– Хорошо, – с угрозой в голосе сказал Акантов. – Давайте мне бумагу. Я напишу все, что я видел, что я слышал здесь, и все, что я пережил за эти дни. Я опишу всю вашу систему пыток, всю вашу дьявольскую ложь, все ваше чисто-еврейское издевательство над человеком. И тогда – ха-ха-ха!.. – Фотографируйте, посылайте!.. Ха-ха-ха!.. Напишу и про то, что вы похитили мою дочь… Пусть прочитают про правду заграницей. Там тоже немало вашей лжи пущено… Ха-ха-ха!..
Акантов дико смеялся. Он никогда в жизни так не смеялся. Ему самому было страшно своего смеха.
– Напрасно смеетесь, – строго сказал следователь. – Смеяться будете после. Не думайте, что все так и кончено для вас. У вас, оказывается нервы крепче, чем мы думали… Ну, да и то – офицер… царской армии, – с издевательством сказал следователь. – Войну повидали, так что вам!.. Можем вам и больше показать, чем то, что вы повидали…
Следователь достал из стола фотографии и, протягивая их Акантову сказал:
– Бросьте ваш отвратный, идиотский, белогвардейский смех и посмотрите на то, что мы можем и для вас применить…
* * *
На фотографии, не очень, впрочем, отчетливо снятой, не разобрать было: с натуры снята она или с рисунка, был голый человек. Лицо в несказанной муке, полуопущенные глаза налиты нечеловеческим страданием, руки скрючены, пальцы точно в судорогах. Человек стоит в небольшом помещении, полном огромных и, как видно, голодных крыс. Они впились в человека, они висят на груди и на ногах, и кровь течет из-под их острых зубов. Они, как черная грубая сеть, накинутая на человека. Везде следы ранений, прогрызенная кожа, кровавые потоки. Пол забросан трупами крыс. Видно, что человек боролся с ними, душил их, перегрызал им горла: его рот в крови, но крыс было так много, что он изнемог в борьбе и отдался им. Крысы овладели человеком. Мелкие зубы, маленькие и острые когти прогрызали и процарапывали кожу, добирались до мяса, до внутренностей. В животе сквозила черная дыра и крысиный зад и длинный, прямо висящий хвост торчал из нее…

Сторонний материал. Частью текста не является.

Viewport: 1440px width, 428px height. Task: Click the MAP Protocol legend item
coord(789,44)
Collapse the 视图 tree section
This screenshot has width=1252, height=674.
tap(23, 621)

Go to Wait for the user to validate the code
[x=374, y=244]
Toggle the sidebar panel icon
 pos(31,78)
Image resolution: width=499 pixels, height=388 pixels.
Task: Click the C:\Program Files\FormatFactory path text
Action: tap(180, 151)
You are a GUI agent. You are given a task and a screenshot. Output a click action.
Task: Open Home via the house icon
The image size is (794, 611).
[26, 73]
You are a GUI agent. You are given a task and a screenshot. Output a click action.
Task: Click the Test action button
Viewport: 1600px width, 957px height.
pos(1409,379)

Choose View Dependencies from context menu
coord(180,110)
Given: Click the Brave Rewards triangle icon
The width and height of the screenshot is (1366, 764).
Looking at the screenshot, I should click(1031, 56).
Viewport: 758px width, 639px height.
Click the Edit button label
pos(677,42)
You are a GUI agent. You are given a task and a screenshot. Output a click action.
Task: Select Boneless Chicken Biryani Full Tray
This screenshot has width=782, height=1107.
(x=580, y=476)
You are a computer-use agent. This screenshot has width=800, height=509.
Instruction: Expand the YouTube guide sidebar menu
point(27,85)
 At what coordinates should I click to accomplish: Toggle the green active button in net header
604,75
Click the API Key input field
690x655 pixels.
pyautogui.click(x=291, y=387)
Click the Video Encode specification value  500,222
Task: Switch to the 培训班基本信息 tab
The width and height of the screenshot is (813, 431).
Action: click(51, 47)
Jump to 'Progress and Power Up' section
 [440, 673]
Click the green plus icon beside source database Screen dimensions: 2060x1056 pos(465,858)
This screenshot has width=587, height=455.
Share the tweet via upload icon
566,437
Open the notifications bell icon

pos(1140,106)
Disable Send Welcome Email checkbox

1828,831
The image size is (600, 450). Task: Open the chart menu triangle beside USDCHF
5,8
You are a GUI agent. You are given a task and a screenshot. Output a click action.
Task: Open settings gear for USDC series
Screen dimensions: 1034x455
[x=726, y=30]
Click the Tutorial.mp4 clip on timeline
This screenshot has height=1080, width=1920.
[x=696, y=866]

– Видали?.. Поняли?.. Усвоили?.. И это нам вполне доступно… И никакая сила мира не может нам помешать все это с вами проделать… Пожалуйте обратно карточку… Этой пытки еще никто не выдерживал…
Странная вещь: Акантов смотрел вполне равнодушно на карточку, так невероятной казалась она ему так невозможной, так все телесное в нем было притуплено, что он, как будто, даже и не понял того, что ему было показано.
– Что? Не страшно?..
Акантов молчал. Тупая усмешка была на его лице.
– Тогда посмотрите вот на это.
На карточке, поданной следователем, была видна только голова человека, стоящего в воде. Глаза были выпучены, ужас застыл в них. Сверху, упадая возле головы, лилась тонкая струя воды.
– Вам не понятно, почему человек так ужасен; извольте, я поясню вам: это профессорская, научная выдумка. Помещение закрыто. На фотографии это не видно. И вот, в помещение медленной струей, непрерывно и ровно, льется вода. Она покрыла ноги, поднялась до колен, выше и выше, залила грудь, подошла к голове. Помещение наглухо закрыто. Воздуха становится все меньше и меньше, вода вытесняет воздух и льется, льется… Вы понимаете, человек задохнется раньше, чем захлебнется водой… Неглупо придумано?.. Психиатры работали… Смерть приближается медленно и неизбежно… тонкой струей… и человек видит, как подходит к нему конец. Психиатры говорили, что это страшнее электрического стула американского, ну да нам дан заказ от партии: догнать и перегнать Америку! Эта ванна построена на точном изучении нервной системы и мозга человека… Так вот-с, предупреждаю вас: если вы не покажете всего того, что я вам сказал, вас постигнет одна из этих пыток, а, может быть, и обе вместе: сначала одна, потом другая…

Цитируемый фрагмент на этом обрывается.